The University of Delaware IT Research Computing team wishes you a festive and happy holiday season. The year 2018 has seen growth in HPC support, with the hiring of a Scientific Applications Consultant and the purchase of the Caviness cluster. We’re hopeful that 2019 will see our services continue to expand.
Three major initiatives are underway that require the attention of all stakeholders and their research groups beginning January 2019:
- Expansion of Caviness Cluster: design phase of next generation, input needed on types of nodes and quantities, acquisition expected 1st quarter 2019
Mills compute nodes will be shutdown and removed: early 2019 to make room for Caviness next generation
Scheduled Farber maintenance: Monday, January 28, 2019
Additional Capacity in Caviness Cluster
Part of that expansion will be the procurement of the second generation of hardware in the Caviness cluster. Since the cluster was designed with growth in mind, adding capacity is a matter of designing, purchasing, and connecting new racks. We are currently in the design phase and have been working with Penguin on the basics:
- The first generation compute nodes used Intel’s Broadwell processor; some stakeholders have voiced their desire for a newer Intel processor. Intel Skylake processors demonstrate overall higher performance for general HPC workloads. Current pricing from Intel does place Skylake nodes at a higher price point than the Broadwell nodes.

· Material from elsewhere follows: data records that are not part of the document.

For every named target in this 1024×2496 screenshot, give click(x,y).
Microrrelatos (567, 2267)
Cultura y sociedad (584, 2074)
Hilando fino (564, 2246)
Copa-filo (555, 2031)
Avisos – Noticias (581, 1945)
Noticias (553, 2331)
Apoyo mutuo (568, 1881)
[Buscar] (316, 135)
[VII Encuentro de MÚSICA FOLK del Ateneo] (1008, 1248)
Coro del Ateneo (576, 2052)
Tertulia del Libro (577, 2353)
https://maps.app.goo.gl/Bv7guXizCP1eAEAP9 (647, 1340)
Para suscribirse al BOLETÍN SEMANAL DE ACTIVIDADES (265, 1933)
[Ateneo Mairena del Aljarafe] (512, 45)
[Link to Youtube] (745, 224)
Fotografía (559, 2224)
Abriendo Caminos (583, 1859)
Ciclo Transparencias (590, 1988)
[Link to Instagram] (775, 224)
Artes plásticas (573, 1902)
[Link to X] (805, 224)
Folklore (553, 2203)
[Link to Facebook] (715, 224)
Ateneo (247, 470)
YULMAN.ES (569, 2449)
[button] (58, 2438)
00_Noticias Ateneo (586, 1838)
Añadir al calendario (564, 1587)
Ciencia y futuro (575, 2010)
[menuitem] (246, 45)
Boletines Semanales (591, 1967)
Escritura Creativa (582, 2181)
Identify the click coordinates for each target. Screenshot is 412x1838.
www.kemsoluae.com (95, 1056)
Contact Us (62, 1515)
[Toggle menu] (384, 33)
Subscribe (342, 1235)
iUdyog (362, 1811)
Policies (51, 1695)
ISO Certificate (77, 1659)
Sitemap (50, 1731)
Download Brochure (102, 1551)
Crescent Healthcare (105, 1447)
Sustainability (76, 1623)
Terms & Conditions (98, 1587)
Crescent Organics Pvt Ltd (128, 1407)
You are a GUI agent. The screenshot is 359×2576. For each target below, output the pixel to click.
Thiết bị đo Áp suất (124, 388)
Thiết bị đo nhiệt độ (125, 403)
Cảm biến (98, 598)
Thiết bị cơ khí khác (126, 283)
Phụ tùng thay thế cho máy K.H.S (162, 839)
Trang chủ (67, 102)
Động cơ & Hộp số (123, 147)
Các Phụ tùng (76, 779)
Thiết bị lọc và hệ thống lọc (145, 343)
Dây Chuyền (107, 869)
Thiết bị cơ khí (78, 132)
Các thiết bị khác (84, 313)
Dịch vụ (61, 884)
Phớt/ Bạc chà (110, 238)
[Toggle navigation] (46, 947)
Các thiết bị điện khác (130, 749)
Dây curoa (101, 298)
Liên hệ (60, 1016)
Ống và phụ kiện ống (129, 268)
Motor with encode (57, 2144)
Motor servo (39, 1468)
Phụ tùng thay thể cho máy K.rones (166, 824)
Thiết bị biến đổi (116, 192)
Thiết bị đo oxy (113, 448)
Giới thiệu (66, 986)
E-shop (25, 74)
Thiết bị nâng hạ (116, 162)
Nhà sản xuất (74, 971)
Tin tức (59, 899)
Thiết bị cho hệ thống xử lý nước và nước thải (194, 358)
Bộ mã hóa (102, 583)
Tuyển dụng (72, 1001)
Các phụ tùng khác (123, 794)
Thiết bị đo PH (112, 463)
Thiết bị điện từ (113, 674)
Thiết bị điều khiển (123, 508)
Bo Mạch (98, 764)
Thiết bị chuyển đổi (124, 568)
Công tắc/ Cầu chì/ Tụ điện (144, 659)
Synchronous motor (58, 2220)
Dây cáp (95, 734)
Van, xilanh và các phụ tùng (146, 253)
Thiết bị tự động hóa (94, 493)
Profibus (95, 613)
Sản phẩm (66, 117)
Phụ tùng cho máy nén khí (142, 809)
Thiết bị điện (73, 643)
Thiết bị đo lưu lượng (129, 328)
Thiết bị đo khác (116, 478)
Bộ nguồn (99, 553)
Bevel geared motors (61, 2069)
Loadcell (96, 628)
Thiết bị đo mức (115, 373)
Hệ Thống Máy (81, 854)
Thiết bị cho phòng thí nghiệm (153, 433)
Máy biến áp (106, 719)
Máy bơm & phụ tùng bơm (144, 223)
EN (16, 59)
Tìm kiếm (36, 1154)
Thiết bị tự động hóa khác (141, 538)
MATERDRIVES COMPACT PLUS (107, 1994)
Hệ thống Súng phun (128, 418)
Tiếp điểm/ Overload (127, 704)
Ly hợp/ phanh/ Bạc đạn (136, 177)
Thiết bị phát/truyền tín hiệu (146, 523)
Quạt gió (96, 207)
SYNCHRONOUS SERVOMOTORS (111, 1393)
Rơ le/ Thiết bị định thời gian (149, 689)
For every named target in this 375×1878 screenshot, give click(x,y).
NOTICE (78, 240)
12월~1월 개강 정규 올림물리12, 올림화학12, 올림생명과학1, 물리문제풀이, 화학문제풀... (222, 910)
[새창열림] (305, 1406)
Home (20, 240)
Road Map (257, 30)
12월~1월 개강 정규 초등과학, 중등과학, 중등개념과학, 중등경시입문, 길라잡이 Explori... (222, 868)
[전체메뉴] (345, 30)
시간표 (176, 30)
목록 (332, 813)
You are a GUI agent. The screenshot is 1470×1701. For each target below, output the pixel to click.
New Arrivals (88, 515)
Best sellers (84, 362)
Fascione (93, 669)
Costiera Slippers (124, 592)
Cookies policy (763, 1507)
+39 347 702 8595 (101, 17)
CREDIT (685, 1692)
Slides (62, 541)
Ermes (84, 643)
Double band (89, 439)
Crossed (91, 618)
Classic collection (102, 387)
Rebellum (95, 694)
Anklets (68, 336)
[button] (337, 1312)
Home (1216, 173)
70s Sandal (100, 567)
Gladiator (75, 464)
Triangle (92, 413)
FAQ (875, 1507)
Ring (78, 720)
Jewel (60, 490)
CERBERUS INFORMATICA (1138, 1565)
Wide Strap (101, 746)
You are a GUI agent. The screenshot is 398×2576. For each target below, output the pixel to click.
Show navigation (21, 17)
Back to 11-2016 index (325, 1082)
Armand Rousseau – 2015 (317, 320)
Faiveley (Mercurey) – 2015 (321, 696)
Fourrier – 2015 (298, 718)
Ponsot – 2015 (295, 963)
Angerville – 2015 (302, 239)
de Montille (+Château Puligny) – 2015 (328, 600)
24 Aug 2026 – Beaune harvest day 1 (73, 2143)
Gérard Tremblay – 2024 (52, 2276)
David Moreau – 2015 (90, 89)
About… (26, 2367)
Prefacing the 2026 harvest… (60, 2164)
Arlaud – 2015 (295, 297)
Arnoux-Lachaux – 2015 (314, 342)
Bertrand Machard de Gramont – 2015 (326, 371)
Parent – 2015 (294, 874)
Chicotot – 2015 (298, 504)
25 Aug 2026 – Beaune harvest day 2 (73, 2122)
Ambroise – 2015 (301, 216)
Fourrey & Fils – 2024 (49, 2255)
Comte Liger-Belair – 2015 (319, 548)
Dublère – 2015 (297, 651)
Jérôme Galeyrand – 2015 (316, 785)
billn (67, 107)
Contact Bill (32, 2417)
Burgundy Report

- The popularity among stakeholders of large and extra-large memory nodes in the first generation of Caviness seems to indicate that larger memory sizes are preferred, so for the second generation we’ve increased the baseline from 128 GiB to 384 GiB. The large and extra-large sizes would be 768 GiB and 1 TiB, respectively.
- The first generation GPU nodes used nVidia’s Pascal; some stakeholders have requested a newer GPU model be used. The nVidia Volta features 42% more CUDA cores plus tensor cores (not present in the Pascal) that can greatly accelerate AI/ML work loads. The Volta is priced higher and would also increase the per-node price.
Arriving at a solid idea of the kinds and quantities of nodes you, the stakeholders, would like to see in this addition to Caviness is critical. We will be sharing a Google form with you soon to gather this information. From there, we will propose and distribute a complete design specification — with pricing information included — for your review. We are hopeful that this process will be quick enough to get the addition procured within the first quarter of 2019.
Adding to Caviness will require additional floorspace in the data center. Though Mills officially met its end of support at the start of 2017, it has remained online since then and continues to process user workloads (though in diminishing capacity). To make room for the expansion of Caviness, the remainder of Mills compute nodes will be shutdown and removed in early 2019.
- The cluster’s head node will be taken offline and upgraded with a newer OS to address security concerns deriving from the age of the OS currently in-use. The head node will be brought back online for an additional period of time to serve as a file access gateway to /archive, /lustre/work, and user home directories. Please note that /lustre/scratch will not remain online for the additional period of access, so any important data thereon must be moved prior to the shutdown.
- Workgroups are strongly encouraged to begin planning for the migration of their important data off Mills storage if they have not done so already. Feel free to contact the IT HPC team if you need assistance with that process.
In previous years, the month of July has contained scheduled downtime of Mills and Farber for the application of OS patches and general cleanup of the systems. In 2018, the construction and deployment of Caviness indefinitely delayed this annual event. Annual patching helps keep these large-scale shared systems properly secured, so beginning on Monday, January 28, Farber will be taken offline for annual maintenance. Users will not have access to the cluster and should expect all active jobs to be killed, since compute nodes will require reboots. More details on the scope and length of the maintenance period will be made available as we continue to plan for it.